Building data-driven components and applications doesn't have to be so ducking hard

Building AI-Powered Search in DuckDB

2024/04/19

BY

Subscribe to MotherDuck Blog

Many of today’s analytical tasks involve textual data, such as product reviews for an e-commerce store. These tasks include, but are not limited to, classification, clustering, and similarity comparison. They are performed primarily using vector embedding representations of the textual data to enable vector search capabilities.

DuckDB provides the Array and List data types, which can be used to store and process vector embeddings in DuckDB or MotherDuck to enable vector search. In the first of three blogs in this series, we will explore similarity comparison to learn how to use vector embeddings in DuckDB. We’ll cover vector embeddings, cosine similarity, and embeddings-based vector search.

In the world of Natural Language Processing (NLP), Vector Embeddings, or vector search, refer to the numerical representations of textual data. These embeddings transform words, phrases, or even entire documents into vectors of real numbers, that capture word relationships and semantic meaning of the textual data. Representing text as vector embeddings enables the possibility of applying mathematical operations such as similarity comparison, clustering, and classification. Let's look at an example to understand this further.
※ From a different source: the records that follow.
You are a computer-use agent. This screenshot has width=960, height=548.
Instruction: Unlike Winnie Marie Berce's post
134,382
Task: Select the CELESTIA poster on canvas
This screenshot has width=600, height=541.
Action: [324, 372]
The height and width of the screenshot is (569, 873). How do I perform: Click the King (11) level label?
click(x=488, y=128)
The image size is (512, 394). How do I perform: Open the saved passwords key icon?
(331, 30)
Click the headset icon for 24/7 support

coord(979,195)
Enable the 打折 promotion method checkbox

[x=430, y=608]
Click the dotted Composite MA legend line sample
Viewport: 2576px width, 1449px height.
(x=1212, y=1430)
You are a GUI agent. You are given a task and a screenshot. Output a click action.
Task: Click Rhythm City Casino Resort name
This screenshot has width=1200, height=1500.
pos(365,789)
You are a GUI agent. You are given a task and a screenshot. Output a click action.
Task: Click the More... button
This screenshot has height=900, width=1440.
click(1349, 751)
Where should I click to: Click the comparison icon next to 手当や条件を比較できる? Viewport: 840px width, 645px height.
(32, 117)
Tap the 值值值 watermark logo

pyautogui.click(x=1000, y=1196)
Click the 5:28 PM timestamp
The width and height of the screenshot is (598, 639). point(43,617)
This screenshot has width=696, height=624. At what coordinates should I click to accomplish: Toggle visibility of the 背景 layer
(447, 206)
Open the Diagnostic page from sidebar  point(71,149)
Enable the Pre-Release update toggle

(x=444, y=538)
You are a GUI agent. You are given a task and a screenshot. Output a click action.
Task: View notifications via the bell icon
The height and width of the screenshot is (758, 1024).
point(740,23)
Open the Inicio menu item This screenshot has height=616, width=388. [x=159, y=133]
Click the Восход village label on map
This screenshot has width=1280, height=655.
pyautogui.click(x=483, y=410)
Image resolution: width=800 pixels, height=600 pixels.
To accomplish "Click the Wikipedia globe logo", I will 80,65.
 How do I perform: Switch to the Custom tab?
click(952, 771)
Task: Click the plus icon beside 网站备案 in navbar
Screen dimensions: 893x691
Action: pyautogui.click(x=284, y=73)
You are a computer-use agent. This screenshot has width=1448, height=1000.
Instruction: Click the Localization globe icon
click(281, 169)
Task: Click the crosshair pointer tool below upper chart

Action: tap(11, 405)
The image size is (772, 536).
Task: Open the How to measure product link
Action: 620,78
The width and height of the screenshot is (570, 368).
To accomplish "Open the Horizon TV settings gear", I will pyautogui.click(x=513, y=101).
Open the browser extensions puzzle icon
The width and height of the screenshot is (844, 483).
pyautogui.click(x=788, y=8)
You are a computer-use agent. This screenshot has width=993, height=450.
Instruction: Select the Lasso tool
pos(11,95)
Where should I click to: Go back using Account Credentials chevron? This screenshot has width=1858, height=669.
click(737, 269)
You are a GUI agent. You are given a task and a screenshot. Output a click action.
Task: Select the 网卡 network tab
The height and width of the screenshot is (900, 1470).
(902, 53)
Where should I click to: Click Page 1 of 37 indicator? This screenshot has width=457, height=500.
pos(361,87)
Here are vector embeddings for four words using a simple vector embeddings model:

image 1

Note: The above vector embeddings were generated using the mixedbread-ai/mxbai-embed-large-v1 model. Since this model generates embeddings of size 1024, the vectors were reduced to 2 dimensions using PCA so that they can be plotted and discussed. Also, the decimals of the embeddings and the following similarity scores were rounded to 2 places for simplicity.

Visualizing them on a graph gives us:

graph visualization

From our semantic knowledge we know that the words "dog" and "bark" are related similarly to how "cat" and "meow" are. At first glance, we see the words "dog" and "bark" on one side of the x-axis, with "cat" and "meow" on the other. To quantitatively analyze these word relationships, we would have to use a metric like cosine similarity.

What is Cosine Similarity?

Cosine Similarity is a metric for calculating the semantic similarity of vector embeddings. It is also commonly used in the semantic retrieval of information. We calculate it by taking the dot product of the two normalized vectors.

  • A value of 1 for this metric indicates that the two vectors are identical
  • A value of 0 means they are independent (orthogonal)
  • A value of -1 indicates that they are diametrically opposed (opposites)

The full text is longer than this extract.